Bayer will launch Skyla in the United States starting next month. It is still seeking other regulatory approvals outside the United States. Its side effects include bleeding pattern alterations, vulvovaginitis, abdominal/pelvic pain, acne/seborrhea, ovarian cyst and headache…”
Hilarious Pics of Adults Posed Like Anne Geddes Babies – Carolyn Castiglia at Strollerderby
Just loving everything about this!
“… something as specific as Geddes work is ripe for parody, and the artistes over at Vice (and elsewhere) have subverted the genre by posing adults in the same silly fashion, to hilarious effect…”
Why I am a Male Feminist – Byron Hurt at The Root
Everyone learns how to be a feminist somehow, someway. And each way creates a strength within us. I am glad for anyone to call themselves as such.
“…I learned that feminists offered an important critique about a male-dominated society that routinely, and globally, treated women like second-class citizens. They spoke the truth, and even though I was a man, their truth spoke to me. Through feminism, I developed a language that helped me better articulate things that I had experienced growing up as a male.
Feminist writings about patriarchy, racism, capitalism and structural sexism resonated with me because I had witnessed firsthand the kind of male dominance they challenged. I saw it as a child in my home and perpetuated it as an adult. Their analysis of male culture and male behavior helped me put my father’s patriarchy into a much larger social context, and also helped me understand myself better.

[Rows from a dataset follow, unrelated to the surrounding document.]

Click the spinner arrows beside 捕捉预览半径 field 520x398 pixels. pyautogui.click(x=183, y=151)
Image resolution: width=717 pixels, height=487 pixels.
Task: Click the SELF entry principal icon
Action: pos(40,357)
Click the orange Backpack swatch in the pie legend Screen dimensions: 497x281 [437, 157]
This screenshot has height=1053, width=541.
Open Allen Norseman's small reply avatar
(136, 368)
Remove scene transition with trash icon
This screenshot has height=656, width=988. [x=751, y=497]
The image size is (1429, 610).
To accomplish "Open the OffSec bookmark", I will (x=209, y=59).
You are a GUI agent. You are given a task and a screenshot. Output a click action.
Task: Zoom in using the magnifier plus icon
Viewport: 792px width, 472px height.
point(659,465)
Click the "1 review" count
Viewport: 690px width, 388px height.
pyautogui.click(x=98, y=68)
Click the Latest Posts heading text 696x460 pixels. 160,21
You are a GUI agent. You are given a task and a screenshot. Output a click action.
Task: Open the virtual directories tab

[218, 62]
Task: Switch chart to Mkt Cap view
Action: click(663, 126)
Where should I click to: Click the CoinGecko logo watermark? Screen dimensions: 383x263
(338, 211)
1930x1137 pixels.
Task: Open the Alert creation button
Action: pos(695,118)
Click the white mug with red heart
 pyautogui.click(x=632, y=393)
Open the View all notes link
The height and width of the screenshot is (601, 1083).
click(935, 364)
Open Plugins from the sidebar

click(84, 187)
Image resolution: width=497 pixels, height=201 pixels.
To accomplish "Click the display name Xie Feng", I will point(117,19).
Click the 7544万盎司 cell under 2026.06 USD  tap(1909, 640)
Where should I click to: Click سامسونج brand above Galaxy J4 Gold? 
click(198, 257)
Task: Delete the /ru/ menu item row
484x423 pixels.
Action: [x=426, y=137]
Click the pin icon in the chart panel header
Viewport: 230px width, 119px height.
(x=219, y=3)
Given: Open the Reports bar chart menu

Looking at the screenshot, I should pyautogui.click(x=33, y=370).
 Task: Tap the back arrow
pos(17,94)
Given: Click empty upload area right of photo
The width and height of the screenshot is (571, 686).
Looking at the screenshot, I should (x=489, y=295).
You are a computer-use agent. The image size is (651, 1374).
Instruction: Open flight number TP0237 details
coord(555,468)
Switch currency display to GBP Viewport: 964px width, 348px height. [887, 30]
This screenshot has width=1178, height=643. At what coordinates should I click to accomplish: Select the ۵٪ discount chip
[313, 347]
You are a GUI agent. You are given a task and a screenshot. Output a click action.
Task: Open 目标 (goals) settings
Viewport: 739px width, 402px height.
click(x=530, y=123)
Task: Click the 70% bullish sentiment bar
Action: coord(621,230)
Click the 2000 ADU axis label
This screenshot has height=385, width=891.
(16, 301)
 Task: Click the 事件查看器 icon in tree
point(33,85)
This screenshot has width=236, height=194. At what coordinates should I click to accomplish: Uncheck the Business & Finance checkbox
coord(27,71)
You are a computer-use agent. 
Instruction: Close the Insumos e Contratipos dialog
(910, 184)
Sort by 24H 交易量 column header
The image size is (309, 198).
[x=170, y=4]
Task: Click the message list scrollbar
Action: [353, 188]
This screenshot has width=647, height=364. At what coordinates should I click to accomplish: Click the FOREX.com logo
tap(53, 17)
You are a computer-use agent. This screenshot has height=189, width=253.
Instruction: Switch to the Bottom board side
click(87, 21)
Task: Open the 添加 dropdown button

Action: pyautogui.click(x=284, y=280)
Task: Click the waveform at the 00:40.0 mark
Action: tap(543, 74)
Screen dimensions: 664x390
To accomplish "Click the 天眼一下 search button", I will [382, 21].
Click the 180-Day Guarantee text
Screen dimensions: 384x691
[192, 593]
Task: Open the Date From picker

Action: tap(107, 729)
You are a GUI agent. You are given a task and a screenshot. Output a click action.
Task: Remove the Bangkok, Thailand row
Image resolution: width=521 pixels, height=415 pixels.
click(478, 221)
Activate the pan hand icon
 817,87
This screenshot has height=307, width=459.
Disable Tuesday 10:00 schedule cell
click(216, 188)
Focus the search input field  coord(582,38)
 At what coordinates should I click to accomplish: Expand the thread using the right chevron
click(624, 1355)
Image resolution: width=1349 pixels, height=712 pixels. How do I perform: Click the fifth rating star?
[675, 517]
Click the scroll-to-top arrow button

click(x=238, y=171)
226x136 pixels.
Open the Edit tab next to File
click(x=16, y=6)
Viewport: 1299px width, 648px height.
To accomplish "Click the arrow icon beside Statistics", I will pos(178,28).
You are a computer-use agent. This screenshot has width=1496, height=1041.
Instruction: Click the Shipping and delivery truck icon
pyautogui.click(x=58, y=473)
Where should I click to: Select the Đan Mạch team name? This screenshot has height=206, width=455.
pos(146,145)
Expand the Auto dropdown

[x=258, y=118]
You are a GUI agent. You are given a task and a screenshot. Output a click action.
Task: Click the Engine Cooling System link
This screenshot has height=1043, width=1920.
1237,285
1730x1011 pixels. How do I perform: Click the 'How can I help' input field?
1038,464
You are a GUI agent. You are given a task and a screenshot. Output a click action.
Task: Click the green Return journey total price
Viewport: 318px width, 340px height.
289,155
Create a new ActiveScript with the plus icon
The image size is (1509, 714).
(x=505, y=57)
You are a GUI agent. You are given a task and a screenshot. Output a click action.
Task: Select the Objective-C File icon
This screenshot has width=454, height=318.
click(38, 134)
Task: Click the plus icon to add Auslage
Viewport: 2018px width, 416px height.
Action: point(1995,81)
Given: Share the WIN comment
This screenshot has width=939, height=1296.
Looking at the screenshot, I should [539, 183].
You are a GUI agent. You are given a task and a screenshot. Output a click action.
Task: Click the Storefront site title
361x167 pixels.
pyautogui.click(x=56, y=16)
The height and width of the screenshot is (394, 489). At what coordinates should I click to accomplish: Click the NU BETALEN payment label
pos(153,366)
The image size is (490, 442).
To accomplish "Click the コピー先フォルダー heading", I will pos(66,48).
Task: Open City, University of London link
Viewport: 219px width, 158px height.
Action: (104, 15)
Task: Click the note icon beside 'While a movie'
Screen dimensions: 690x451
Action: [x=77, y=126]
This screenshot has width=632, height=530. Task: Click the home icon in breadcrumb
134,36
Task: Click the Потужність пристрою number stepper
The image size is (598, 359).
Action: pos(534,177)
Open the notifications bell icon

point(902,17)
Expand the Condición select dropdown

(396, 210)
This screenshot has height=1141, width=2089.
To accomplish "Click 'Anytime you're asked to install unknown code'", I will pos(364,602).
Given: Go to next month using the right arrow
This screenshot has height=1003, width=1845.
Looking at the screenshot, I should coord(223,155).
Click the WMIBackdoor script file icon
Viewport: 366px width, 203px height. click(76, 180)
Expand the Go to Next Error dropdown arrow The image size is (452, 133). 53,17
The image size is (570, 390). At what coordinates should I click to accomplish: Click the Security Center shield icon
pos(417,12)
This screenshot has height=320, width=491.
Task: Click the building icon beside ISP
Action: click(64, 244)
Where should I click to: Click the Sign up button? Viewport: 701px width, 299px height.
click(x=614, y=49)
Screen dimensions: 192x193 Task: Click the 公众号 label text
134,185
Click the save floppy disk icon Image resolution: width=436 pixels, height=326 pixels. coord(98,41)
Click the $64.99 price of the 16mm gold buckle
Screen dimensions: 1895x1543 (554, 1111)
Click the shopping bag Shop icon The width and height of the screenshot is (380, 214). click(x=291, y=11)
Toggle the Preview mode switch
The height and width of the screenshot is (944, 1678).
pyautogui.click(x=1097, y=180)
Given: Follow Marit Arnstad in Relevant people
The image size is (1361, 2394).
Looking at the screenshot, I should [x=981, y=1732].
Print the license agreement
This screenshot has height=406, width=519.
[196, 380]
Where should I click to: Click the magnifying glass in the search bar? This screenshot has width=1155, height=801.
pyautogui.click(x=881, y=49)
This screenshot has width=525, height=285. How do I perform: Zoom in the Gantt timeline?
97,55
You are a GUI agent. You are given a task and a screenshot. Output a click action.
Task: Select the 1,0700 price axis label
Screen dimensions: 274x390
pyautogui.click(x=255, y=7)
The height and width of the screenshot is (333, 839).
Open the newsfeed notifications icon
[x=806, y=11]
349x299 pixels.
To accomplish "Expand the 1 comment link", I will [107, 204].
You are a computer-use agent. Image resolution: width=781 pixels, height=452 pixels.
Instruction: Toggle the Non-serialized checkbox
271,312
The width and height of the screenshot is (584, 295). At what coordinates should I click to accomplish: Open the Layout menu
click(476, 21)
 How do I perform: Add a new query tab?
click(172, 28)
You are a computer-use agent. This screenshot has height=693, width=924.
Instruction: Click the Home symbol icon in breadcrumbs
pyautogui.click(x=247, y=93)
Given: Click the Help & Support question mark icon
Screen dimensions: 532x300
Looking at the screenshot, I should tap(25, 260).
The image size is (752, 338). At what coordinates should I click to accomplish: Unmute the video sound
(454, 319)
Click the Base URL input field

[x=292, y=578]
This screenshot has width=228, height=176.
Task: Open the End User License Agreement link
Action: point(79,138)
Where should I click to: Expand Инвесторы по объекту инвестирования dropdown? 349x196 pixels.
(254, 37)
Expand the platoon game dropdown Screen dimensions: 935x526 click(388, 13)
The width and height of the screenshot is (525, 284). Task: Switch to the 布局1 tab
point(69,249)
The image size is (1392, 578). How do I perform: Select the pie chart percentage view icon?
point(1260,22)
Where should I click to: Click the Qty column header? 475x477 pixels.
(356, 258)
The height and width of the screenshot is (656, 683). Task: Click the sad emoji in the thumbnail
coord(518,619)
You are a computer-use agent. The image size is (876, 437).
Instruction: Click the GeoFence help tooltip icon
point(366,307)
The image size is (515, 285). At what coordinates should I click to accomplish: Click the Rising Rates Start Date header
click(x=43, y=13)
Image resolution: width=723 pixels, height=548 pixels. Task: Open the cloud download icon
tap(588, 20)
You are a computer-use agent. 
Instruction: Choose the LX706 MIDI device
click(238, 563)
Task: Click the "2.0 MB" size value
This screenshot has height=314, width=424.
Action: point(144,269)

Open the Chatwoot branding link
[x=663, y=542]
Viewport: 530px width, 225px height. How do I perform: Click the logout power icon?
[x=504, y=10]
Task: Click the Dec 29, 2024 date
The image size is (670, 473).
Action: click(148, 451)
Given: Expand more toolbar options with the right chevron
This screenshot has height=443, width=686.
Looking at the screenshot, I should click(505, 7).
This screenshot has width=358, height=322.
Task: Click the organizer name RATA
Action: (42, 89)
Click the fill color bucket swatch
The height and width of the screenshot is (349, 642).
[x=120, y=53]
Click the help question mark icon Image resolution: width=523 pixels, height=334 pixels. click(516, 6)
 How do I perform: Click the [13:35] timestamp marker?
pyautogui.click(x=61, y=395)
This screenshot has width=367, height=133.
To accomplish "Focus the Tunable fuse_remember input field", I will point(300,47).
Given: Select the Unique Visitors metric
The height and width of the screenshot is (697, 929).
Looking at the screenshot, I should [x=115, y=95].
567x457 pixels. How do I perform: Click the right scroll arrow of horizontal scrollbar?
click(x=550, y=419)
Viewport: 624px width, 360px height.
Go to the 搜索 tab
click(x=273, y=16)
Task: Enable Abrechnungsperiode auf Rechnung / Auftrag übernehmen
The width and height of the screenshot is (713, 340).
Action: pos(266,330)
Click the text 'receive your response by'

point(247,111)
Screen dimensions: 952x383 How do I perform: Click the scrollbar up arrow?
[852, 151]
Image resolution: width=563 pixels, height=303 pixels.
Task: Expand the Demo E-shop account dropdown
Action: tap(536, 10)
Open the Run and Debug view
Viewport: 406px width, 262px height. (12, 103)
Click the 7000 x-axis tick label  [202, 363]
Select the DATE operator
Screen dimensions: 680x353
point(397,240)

I decided that I loved feminists and embraced feminism. Not only does feminism give woman a voice, but it also clears the way for men to free themselves from the stranglehold of traditional masculinity. When we hurt the women in our lives, we hurt ourselves, and we hurt our community, too…”
Do millenials care about abortion? – Irin Carmon at Salon
An interesting argument about what people claim as the important issues of our time, and whether full-spectrum choice factors among those issues for today’s women. So, so important to have women involved in women’s issues, as only we know the complexities of our own lives, and thus perhaps have a window into knowing that we will never know the depths of another’s.
“…In 2008 you gave a speech that said, “We need to acknowledge what we all know to be true today: A woman’s right to choose is a morally complex issue, and a lot less black and white than it’s been made out to be.” Would you make the same speech today? And what do you think making it changed?
Absolutely I would give it today. This is where none of us can walk in another woman’s shoes. None of us knows the situation that she is in. None of us know what her feelings are. It is a complexity for every woman. It is not something that is done cavalierly. It is not. She thinks about it. As I’ve said to many elected officials, women hear their gods. They don’t need to be listening to the gods of politicians…”
It Happened to Me: My Natural Birth Ended Up With Me in the Hospital with a Postpartum Hemorrhage – Jenny Rose Ryan at xojane
A beautiful story of strength. An important story about the rapidity of emergencies when it comes to childbirth, and skilled attendants.
“…My story is ultimately one of trusting our laboring bodies. My labor was long and, duh, laborious. And I believe this was my body’s message to me to get to a hospital.
I had an informed, experienced team of midwives who watched how things progressed and, together, we responded accordingly. I’m incredibly grateful for their care. I am incredibly grateful that we listened to what my body was telling us and that I transferred before I ended up needing emergency care. It all worked out well.
My husband and I went in with open minds and hearts to the ways things can change during labor and delivery and we all came through. That’s really all we wanted.
The moral of the story is this: The only time I want a person in my uterus is if they’re saving my life. We all make choices for our medical care that work best for us in our situations. We all deserve an anthem for putting up with those who think it’s their business.”